Stairway Basics
The safety of stairs is directly related to how the occupant uses them, so the safety features related to stairs in the building codes are also related to the user.
Stairs are essentially the obstacle course of buildings, and along with bathrooms, they are one of the most hazardous features in a house. Unlike with water heaters, electrical service, or fire-protection safety features, the safety of stairs is directly related to how the occupant uses them. If we all got on our knees and slowly crawled up and down every set of stairs, fall-related injuries would cease.
So the safety features related to stairs in the building codes are also related to the user. Limitations to rise and run dimensions and requirements for uniformity, handrails at a height and profile sufficient to encourage their grasp, and landings with enough room to rest and enough distance to break your rhythm between stairs are all examples of how the building codes attempt to make stairways safer.
Stairway Safety is Serious Business
Stairways have strong and regular advocates in the Stairway Manufacturers Association (SMA; stairways.org), and I don’t think there’s ever been an edition of the International Residential Code (IRC) that didn’t have some changes to the requirements for stairways from the previous version.
Governments across the country have adopted and amended every version of every IRC ever published, so here I’ll share information on stair codes from the most current version, the 2024 IRC, as the starting point for understanding stairway safety standards.

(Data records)

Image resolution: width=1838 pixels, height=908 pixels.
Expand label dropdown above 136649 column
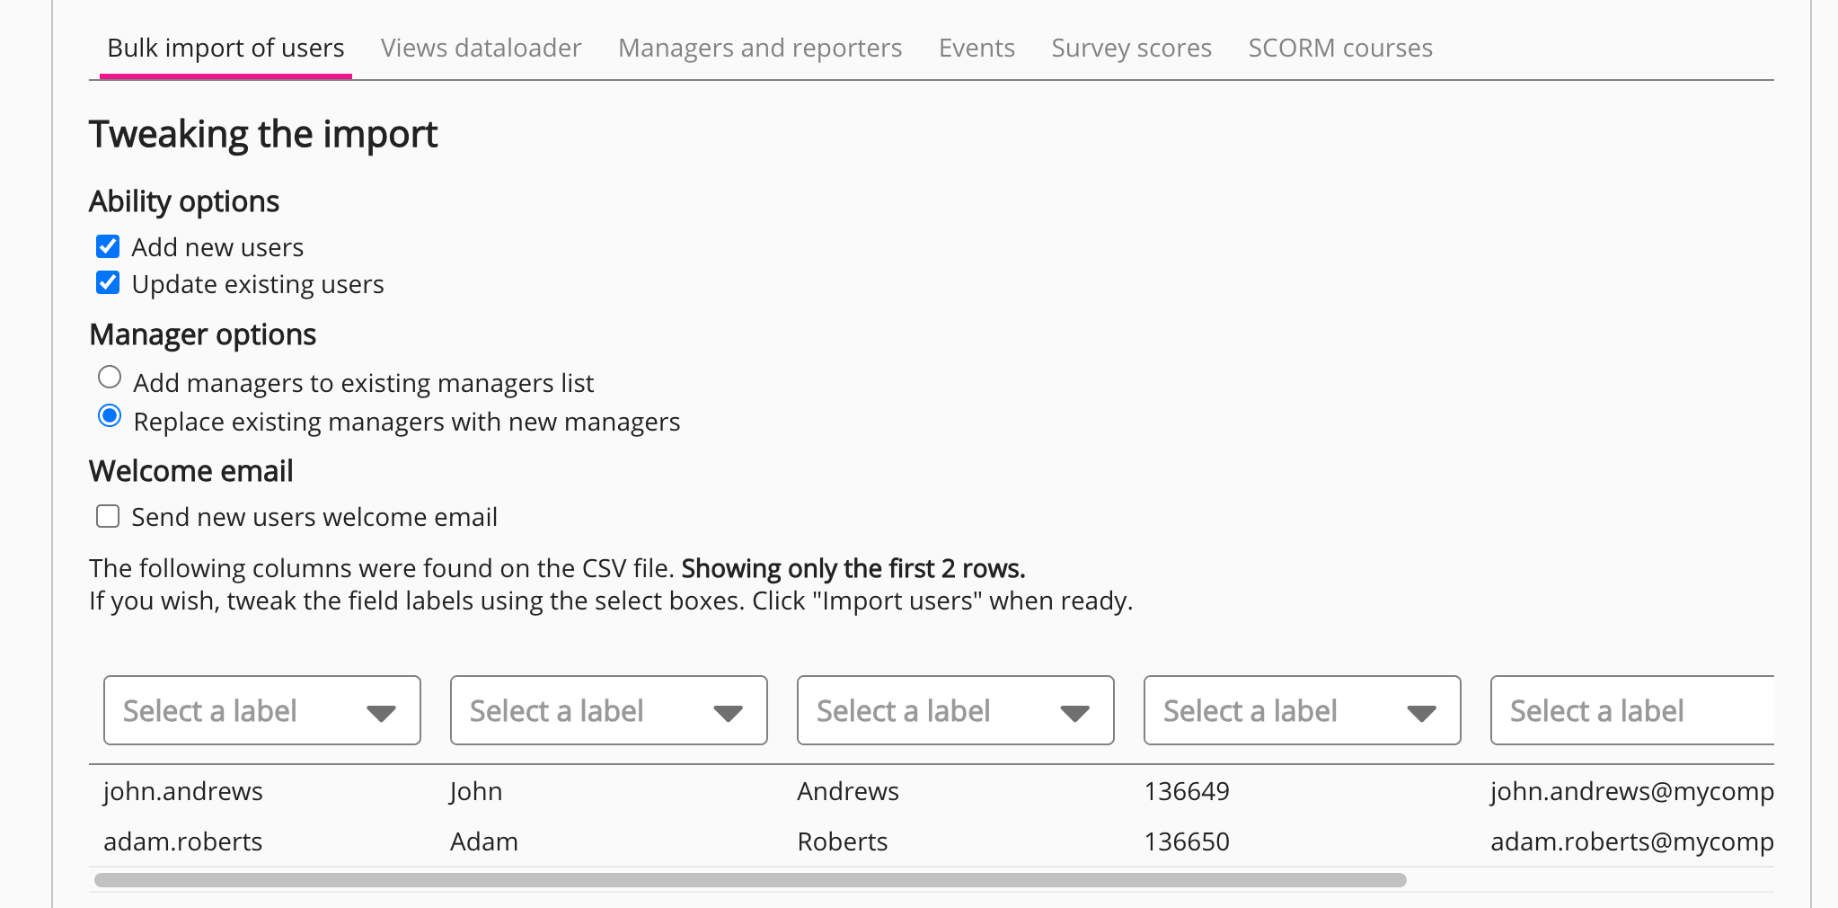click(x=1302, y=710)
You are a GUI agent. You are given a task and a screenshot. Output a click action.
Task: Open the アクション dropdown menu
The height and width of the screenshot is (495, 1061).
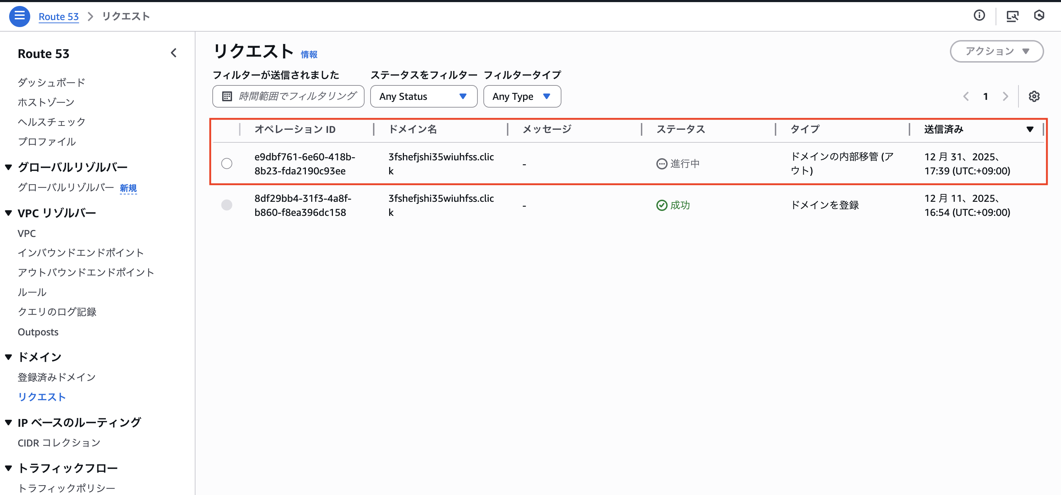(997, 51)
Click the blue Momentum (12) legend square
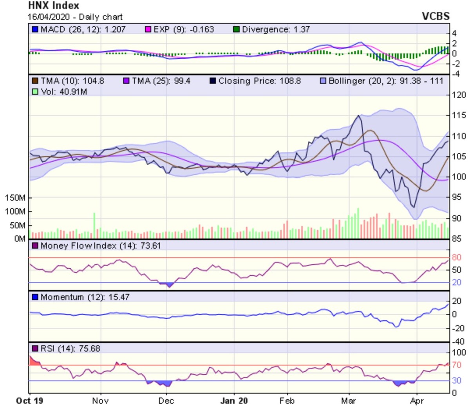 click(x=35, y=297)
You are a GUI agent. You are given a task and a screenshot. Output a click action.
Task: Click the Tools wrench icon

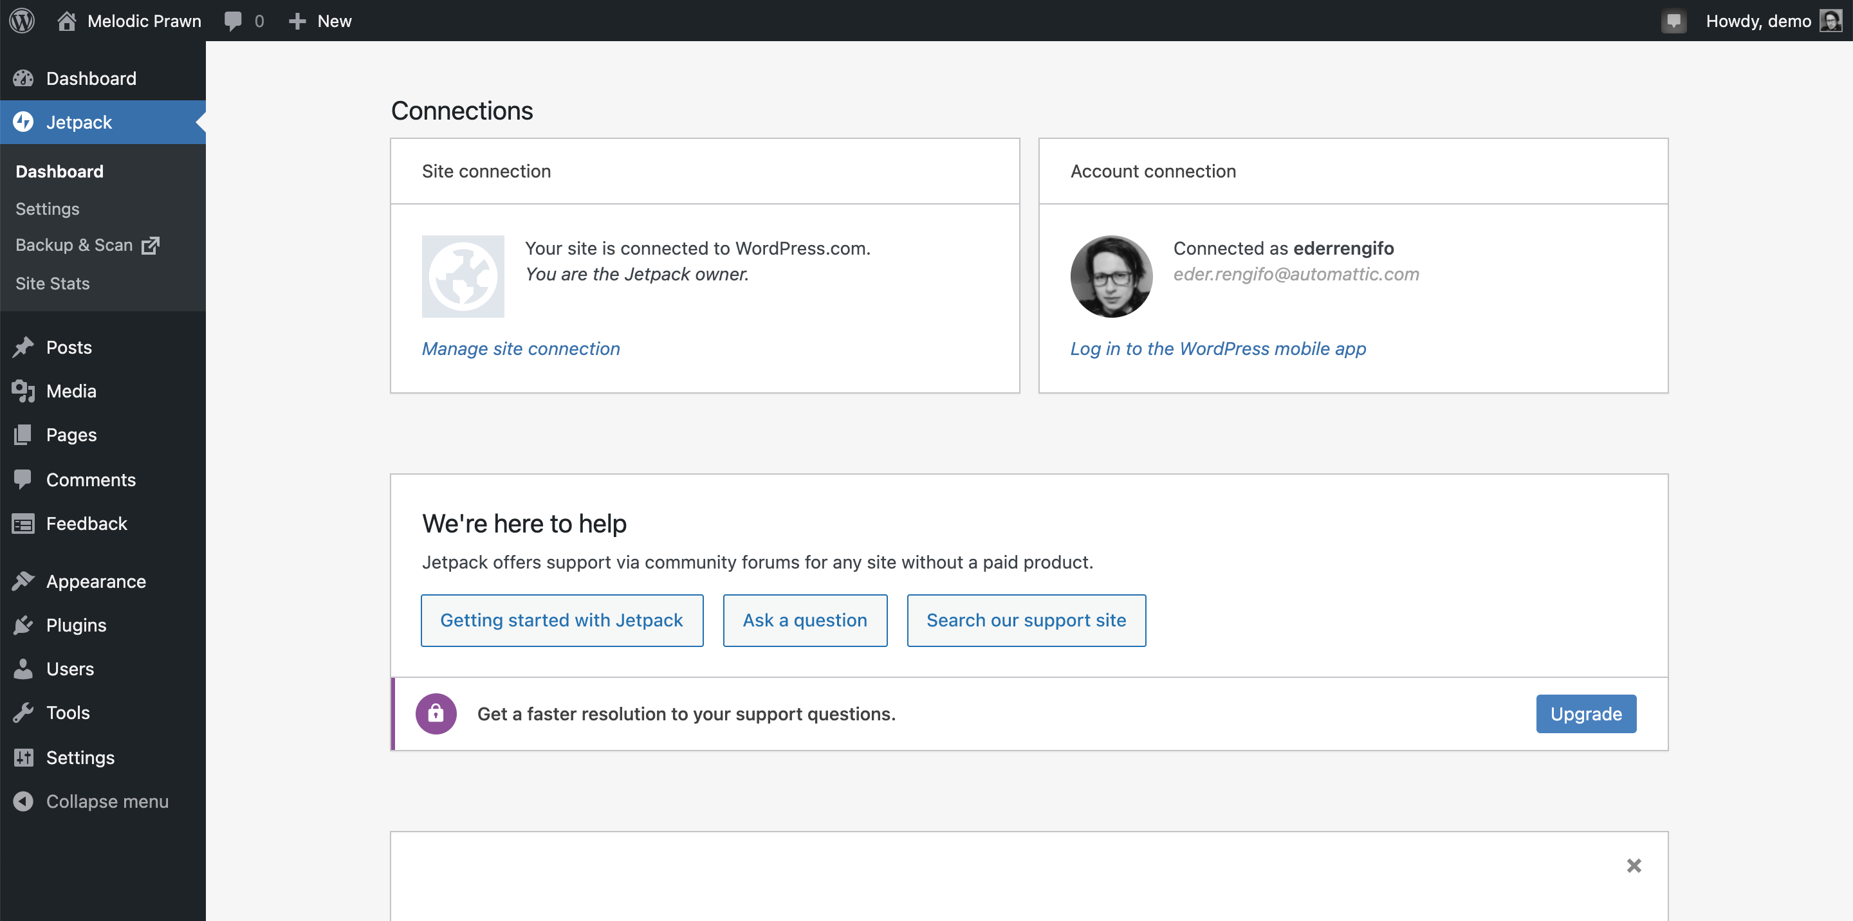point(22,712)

:: Problem details ::
Continue the passage on stairway safety and building codes, picking up right after its last sentence. The records have no connection to the passage on stairway safety.

:: Response ::
The focus is not only on the numerical values, such as the specific height requirement for headroom, but also the “science” of stairway safety, for lack of a better word. As always, it’s up to you to know what is expected by building officials in the areas where you work.
Before we dive in, let me share a note on the terminology of stair codes, which are found in chapter 3 of the IRC: A stair is the continuous flight of steps between landings. A stairway is the entire thing—all stairs and landings combined between two floor levels. And there is a maximum stair dimension that must be interrupted with a landing, so Led Zeppelin got it right: You can build a stairway to heaven, but not a single stair.
Rise and Run
Modern stair geometry has been fairly consistent for a few generations, and for good reason. Having ascended and descended stairs since learning how to walk, we have developed muscle memory. Our bodies are trained to navigate stairs safely as long as the rise (the height of each step) and the run (the depth of each step) are within our comfort zone.
For this reason, the IRC provides a maximum riser height of 7¾ in. This is a smaller step than any historical codes required, and there are current government-amended codes where 8¼-in. and even 9-in. risers are allowed. That said, the IRC’s maximum rise is ¾ in. taller than what’s allowed in the International Building Code (IBC) for public stairways.
There is no minimum rise in the IRC; however, to avoid a tripping hazard, I suggest not designing risers less than 4 in., the minimum required by the IBC.
The requirements for stair runs are the opposite. The IRC has a minimum depth of 10 in. but no maximum until it becomes a landing at 36 in. With a minimum 10-in. depth, though, the narrowest tread you could build is still 10¾ inches. This is due to the required nosing projection of ¾ in. to 1¼ in.
The nosing is the leading edge of a tread or landing, and it must project over the tread below. Tread depth is measured from nosing to nosing. If the tread depth is 11 in. or greater, however, no nosing projection is required. This is how concrete steps can be built without a nosing projection.
Our brains quickly recognize the depth and height of the first few steps of a flight of stairs and expect the same from the rest. This is what drives the requirement for the rise, run, and nosing projections all to be uniform (within 3/8 in.) in a flight of stairs.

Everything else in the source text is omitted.